[Supplied information]
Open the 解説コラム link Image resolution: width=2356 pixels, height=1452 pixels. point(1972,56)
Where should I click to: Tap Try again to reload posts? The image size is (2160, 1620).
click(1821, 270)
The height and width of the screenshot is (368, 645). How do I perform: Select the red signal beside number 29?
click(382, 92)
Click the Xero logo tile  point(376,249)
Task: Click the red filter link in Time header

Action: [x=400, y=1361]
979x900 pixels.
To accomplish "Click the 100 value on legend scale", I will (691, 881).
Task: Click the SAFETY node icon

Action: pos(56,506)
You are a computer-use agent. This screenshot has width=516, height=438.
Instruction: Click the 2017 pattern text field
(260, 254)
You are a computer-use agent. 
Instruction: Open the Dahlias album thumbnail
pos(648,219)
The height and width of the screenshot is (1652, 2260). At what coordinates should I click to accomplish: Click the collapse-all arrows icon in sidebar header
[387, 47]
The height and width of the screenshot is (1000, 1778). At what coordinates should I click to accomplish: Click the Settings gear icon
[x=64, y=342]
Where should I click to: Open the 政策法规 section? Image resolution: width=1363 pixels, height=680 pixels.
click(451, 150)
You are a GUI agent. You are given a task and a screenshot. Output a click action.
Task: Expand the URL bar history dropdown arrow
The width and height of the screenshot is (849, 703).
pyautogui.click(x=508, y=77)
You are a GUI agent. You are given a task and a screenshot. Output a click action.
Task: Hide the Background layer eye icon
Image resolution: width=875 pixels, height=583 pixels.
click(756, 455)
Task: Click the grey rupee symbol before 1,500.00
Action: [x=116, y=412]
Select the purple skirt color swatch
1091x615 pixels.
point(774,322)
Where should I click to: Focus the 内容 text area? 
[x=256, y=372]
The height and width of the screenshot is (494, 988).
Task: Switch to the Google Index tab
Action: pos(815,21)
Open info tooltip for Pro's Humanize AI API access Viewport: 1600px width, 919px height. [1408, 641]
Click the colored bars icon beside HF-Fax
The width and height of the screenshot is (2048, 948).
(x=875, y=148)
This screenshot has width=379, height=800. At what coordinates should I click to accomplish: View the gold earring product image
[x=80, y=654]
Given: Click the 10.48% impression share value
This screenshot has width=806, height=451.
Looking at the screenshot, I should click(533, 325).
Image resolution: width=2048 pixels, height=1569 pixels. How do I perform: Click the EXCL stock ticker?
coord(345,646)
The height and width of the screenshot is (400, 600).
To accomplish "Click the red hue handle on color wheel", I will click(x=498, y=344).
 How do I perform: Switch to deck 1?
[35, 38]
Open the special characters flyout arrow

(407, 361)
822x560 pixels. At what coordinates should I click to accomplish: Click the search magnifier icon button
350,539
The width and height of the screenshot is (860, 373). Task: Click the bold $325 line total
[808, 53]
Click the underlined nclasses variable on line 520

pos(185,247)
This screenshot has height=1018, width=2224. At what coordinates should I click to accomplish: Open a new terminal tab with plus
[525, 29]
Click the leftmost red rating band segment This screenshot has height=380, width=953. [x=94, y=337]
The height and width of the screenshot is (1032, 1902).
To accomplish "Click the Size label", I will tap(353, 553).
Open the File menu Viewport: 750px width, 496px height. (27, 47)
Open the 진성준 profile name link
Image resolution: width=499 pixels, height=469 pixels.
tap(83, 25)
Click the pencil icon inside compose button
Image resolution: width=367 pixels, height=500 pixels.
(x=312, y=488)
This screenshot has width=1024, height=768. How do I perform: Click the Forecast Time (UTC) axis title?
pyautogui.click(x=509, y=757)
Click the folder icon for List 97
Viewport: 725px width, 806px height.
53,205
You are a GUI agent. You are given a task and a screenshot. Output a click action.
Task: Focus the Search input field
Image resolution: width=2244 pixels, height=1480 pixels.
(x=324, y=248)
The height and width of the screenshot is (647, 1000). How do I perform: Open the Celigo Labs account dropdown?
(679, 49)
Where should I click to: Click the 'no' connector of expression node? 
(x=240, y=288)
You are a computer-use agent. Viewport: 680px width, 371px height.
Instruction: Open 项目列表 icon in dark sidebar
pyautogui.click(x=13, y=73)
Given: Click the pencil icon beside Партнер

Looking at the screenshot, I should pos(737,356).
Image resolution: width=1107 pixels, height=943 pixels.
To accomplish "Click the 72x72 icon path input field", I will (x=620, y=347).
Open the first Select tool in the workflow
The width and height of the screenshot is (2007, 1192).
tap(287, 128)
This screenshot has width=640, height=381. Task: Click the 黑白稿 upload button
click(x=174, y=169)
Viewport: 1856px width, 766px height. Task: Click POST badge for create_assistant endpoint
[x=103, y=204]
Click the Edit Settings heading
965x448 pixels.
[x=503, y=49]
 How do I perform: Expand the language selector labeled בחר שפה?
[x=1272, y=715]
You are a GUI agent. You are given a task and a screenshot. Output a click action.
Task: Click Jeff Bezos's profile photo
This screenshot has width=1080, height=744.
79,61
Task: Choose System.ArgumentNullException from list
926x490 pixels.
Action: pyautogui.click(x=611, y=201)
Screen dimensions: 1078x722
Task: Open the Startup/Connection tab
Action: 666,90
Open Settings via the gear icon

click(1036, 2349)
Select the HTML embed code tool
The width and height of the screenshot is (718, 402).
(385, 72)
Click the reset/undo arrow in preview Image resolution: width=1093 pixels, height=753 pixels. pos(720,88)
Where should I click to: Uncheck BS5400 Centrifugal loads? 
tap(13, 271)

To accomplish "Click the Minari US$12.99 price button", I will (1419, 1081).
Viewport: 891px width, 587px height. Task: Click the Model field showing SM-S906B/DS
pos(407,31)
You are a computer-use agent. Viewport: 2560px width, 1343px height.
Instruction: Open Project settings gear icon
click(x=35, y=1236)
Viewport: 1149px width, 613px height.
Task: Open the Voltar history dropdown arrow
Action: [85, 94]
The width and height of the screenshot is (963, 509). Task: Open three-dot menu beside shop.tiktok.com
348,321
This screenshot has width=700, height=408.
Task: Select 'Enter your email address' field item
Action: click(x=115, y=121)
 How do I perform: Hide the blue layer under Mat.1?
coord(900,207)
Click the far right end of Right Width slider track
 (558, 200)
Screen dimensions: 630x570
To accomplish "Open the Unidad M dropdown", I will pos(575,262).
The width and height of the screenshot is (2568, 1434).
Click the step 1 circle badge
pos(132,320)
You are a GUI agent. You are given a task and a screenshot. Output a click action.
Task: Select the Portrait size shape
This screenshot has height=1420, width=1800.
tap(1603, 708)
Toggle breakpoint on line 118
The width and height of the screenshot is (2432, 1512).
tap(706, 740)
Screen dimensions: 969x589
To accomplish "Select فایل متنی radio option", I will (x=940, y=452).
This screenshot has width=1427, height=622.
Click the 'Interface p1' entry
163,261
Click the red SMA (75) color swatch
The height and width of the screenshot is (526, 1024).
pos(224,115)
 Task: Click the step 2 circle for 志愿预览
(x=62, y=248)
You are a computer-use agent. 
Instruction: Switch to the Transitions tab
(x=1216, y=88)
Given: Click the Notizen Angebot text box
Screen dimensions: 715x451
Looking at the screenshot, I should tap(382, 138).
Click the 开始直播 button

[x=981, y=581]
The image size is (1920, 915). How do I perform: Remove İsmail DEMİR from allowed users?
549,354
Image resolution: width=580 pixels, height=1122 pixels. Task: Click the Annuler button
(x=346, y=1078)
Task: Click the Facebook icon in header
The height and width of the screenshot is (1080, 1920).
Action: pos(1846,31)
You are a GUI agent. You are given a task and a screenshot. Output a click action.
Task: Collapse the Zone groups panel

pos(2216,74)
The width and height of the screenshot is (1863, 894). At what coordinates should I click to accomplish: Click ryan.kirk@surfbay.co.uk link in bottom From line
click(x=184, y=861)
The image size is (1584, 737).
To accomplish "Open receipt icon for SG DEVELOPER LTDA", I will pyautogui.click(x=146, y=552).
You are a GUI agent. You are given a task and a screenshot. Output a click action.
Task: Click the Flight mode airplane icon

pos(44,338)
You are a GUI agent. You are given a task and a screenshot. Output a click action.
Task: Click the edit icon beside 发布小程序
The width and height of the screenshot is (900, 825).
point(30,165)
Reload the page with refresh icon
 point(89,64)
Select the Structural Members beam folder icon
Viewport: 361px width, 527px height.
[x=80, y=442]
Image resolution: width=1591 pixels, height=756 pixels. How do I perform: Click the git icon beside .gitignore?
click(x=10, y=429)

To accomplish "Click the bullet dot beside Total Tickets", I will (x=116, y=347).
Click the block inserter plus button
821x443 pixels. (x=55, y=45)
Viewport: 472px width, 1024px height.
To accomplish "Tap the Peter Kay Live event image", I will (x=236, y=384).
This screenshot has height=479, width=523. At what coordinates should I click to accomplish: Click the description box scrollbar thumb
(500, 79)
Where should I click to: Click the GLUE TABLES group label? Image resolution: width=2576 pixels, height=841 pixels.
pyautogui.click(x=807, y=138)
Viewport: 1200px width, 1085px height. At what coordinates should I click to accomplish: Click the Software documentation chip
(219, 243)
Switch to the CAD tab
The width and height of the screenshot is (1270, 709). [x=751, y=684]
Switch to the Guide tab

[Description of the task] Output everything in the listing from the line containing "Screen dimensions: 630x570" down to the line containing "tap(706, 740)" as a JSON list of strings, one string per line and blank lines omitted.

[Reply to the task]
[
  "Screen dimensions: 630x570",
  "To accomplish \"Open the Unidad M dropdown\", I will pos(575,262).",
  "The width and height of the screenshot is (2568, 1434).",
  "Click the step 1 circle badge",
  "pos(132,320)",
  "You are a GUI agent. You are given a task and a screenshot. Output a click action.",
  "Task: Select the Portrait size shape",
  "This screenshot has height=1420, width=1800.",
  "tap(1603, 708)",
  "Toggle breakpoint on line 118",
  "The width and height of the screenshot is (2432, 1512).",
  "tap(706, 740)"
]